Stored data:
+++
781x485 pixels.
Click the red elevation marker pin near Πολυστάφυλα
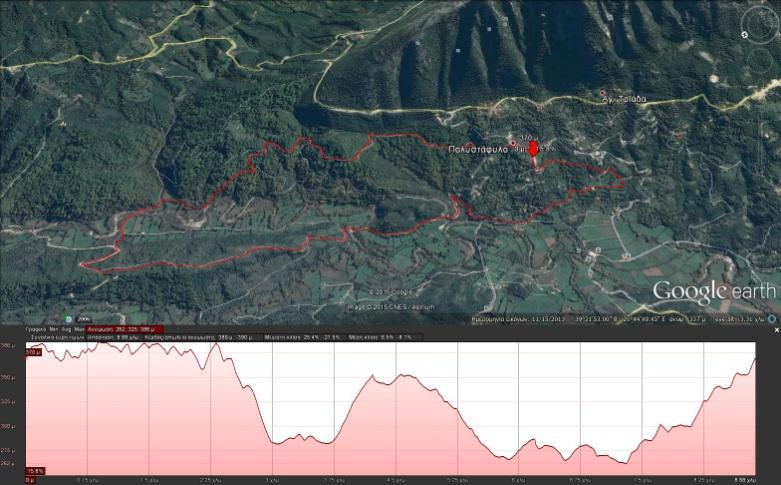(533, 149)
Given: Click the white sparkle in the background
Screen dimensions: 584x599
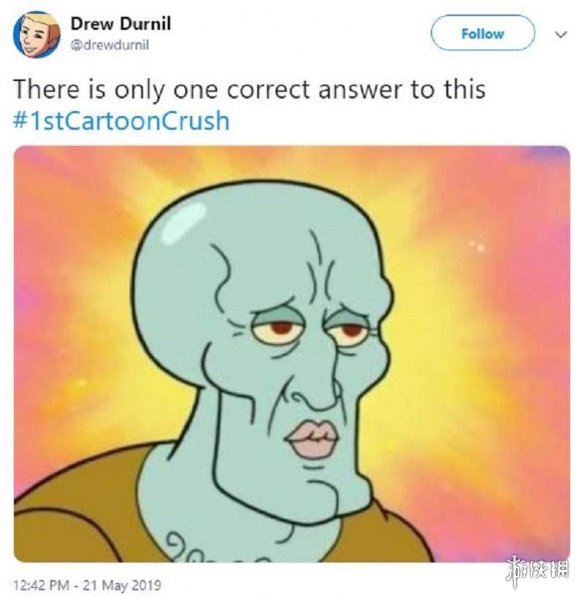Looking at the screenshot, I should point(478,247).
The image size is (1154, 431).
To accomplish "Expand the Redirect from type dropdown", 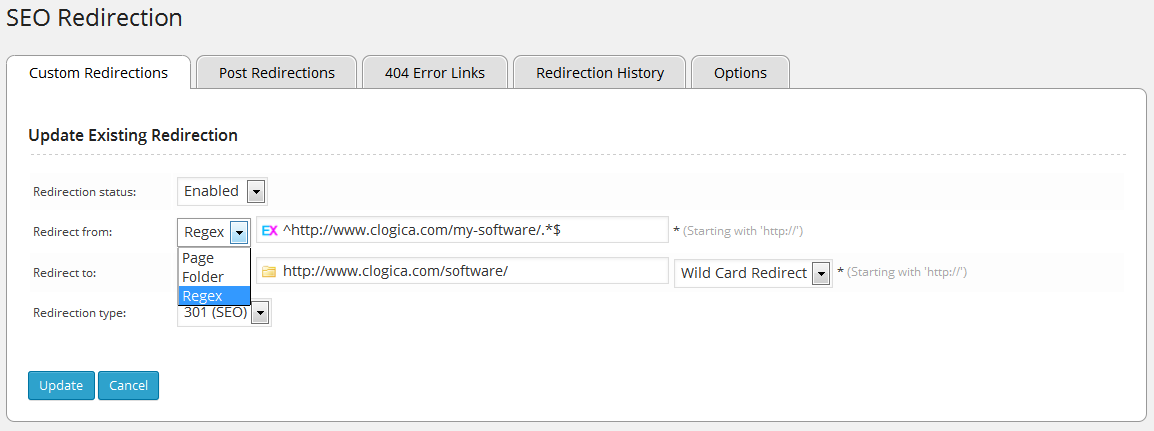I will pos(214,232).
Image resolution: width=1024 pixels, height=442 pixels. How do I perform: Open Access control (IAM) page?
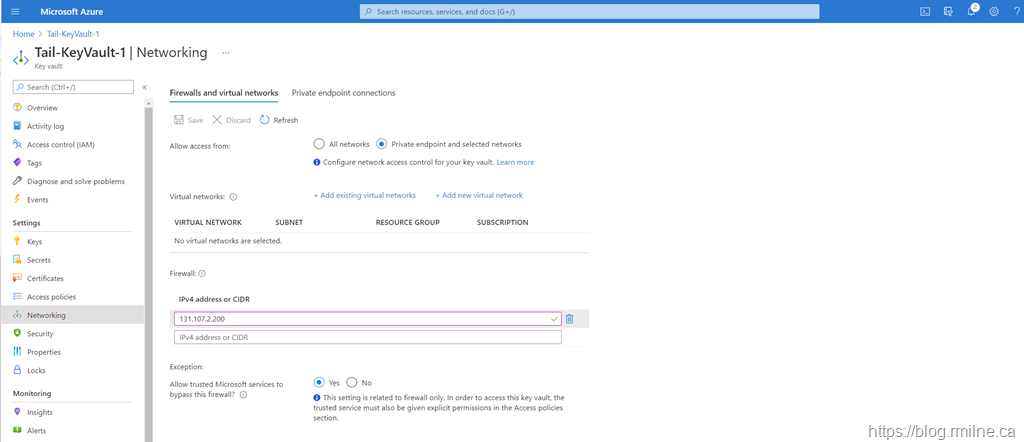(x=60, y=145)
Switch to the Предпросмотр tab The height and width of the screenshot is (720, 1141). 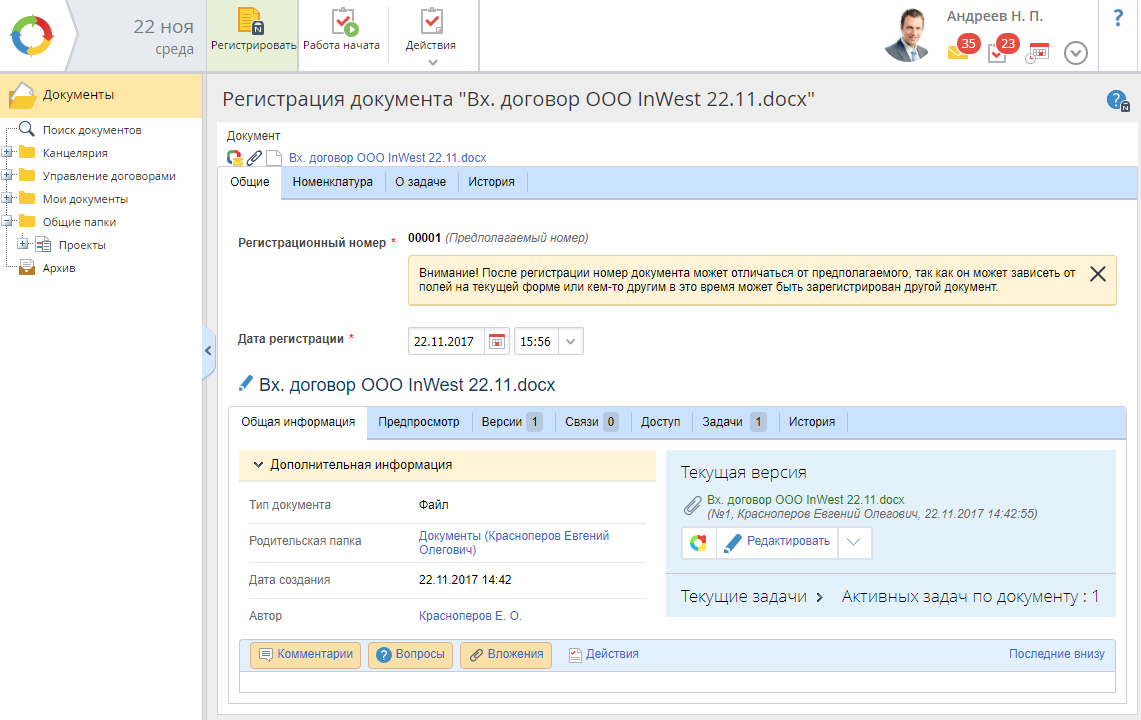pyautogui.click(x=419, y=422)
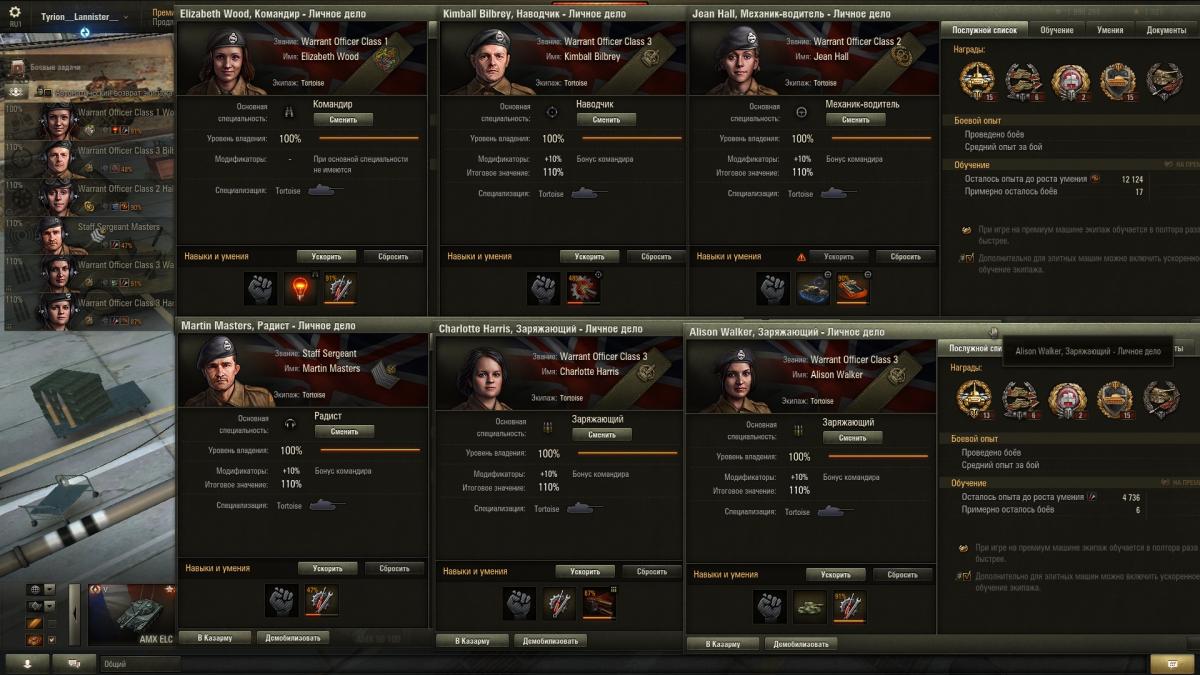This screenshot has height=675, width=1200.
Task: Click the first award medal in service record
Action: point(975,80)
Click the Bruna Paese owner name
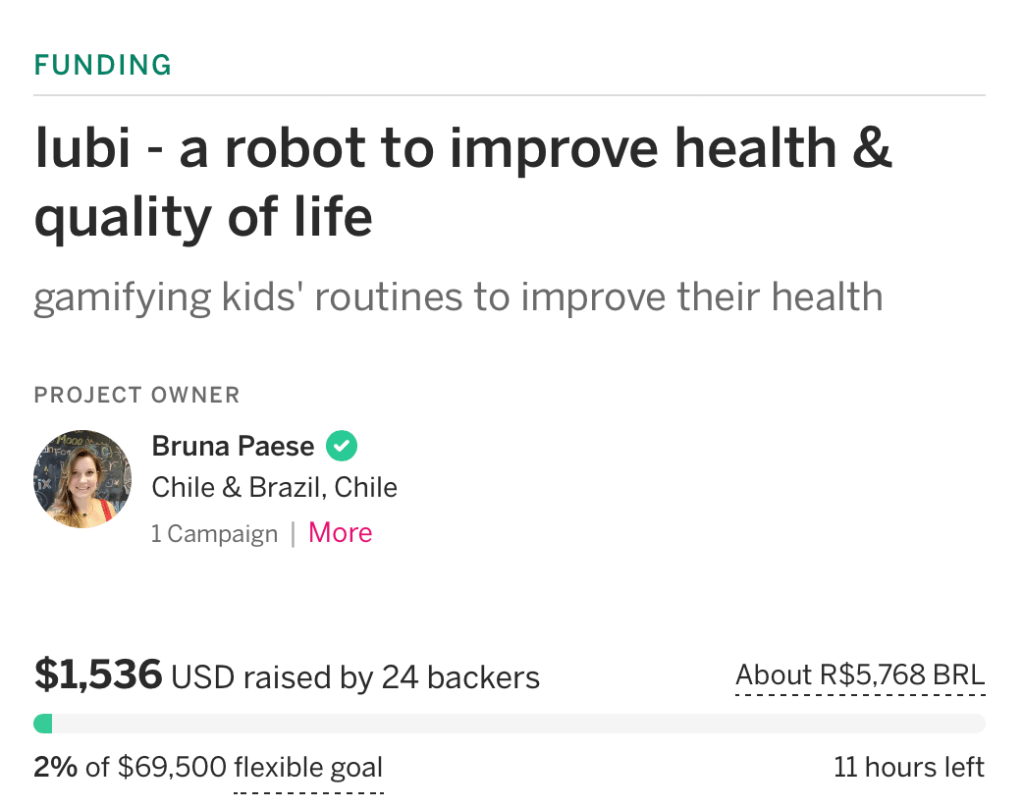This screenshot has width=1023, height=809. (233, 446)
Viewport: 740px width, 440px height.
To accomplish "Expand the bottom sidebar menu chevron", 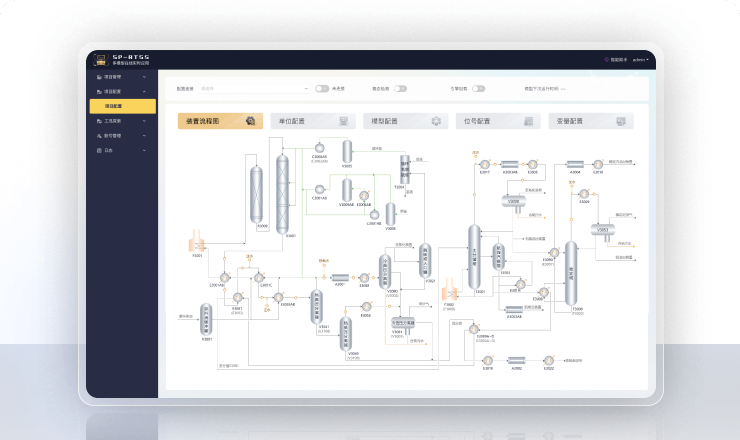I will tap(144, 151).
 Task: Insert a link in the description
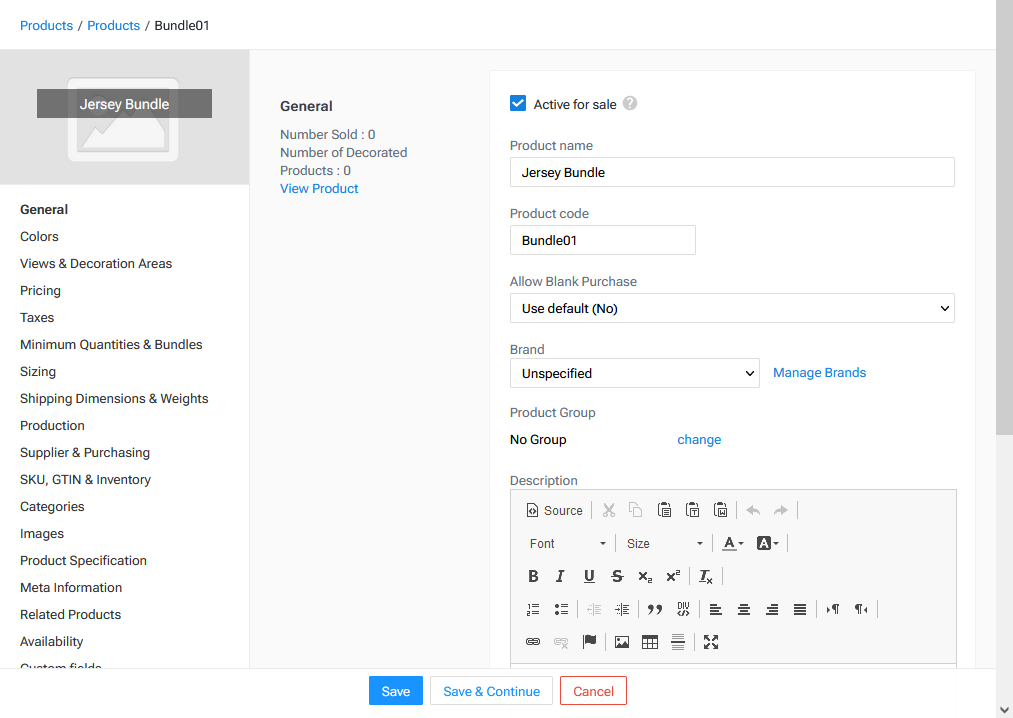pyautogui.click(x=533, y=642)
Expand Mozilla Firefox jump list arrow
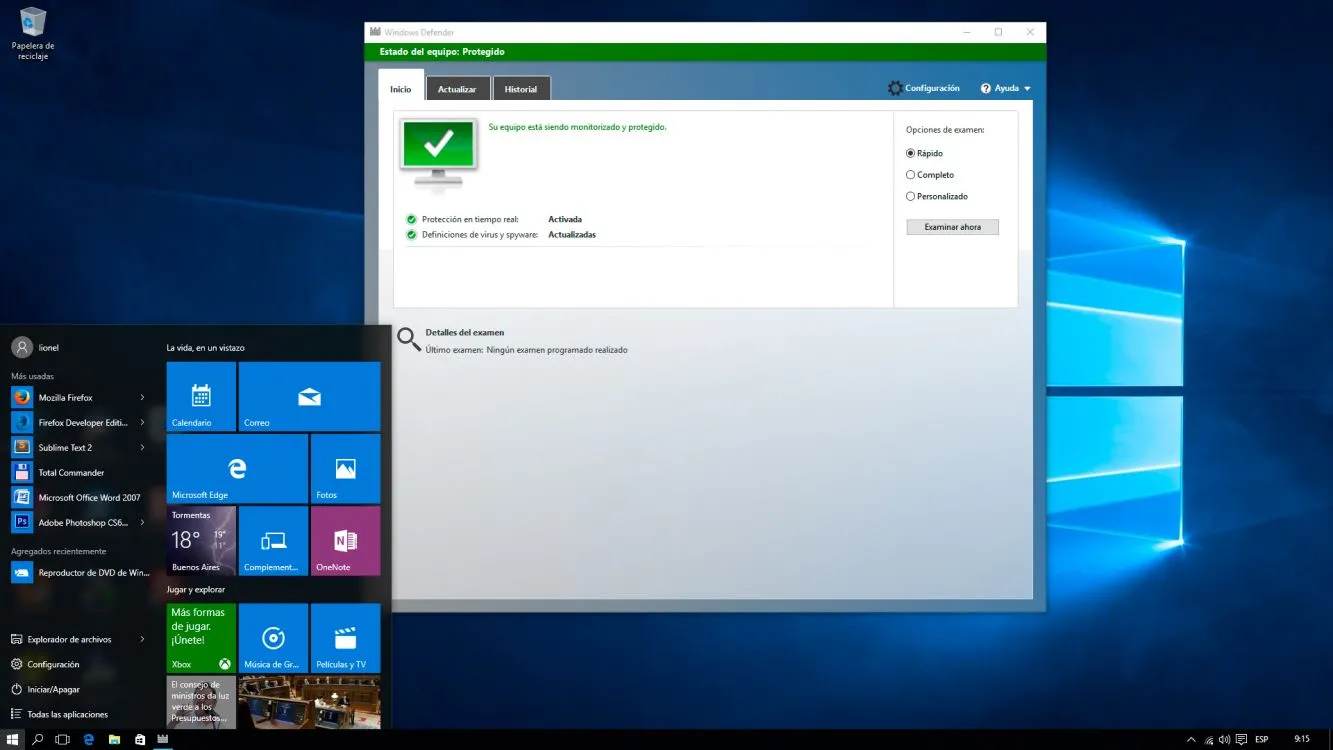 click(x=142, y=398)
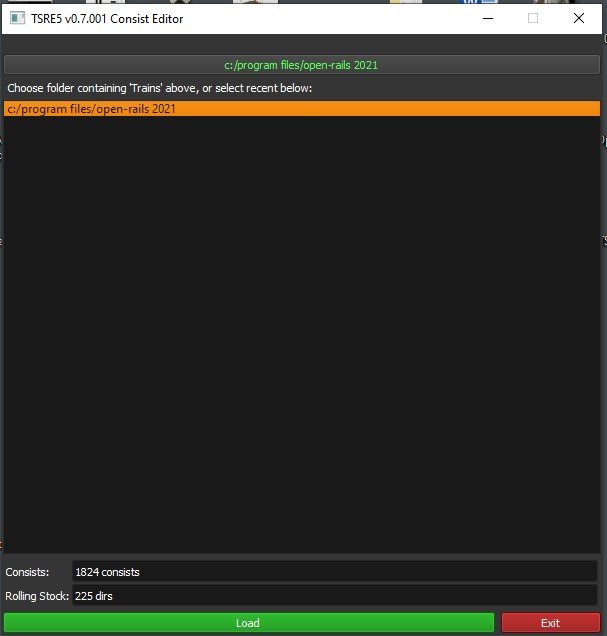Click the greyed-out maximize window button

(533, 18)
+++
Skip the pictures. Restate exactly the lines from the start of the entries through the line containing "The image size is (1154, 431).", both ends included.

781x485 pixels.
Click the red elevation marker pin near Πολυστάφυλα
(533, 149)
Given: Click the white sparkle in the background
Screen dimensions: 584x599
Looking at the screenshot, I should point(478,247).
The image size is (1154, 431).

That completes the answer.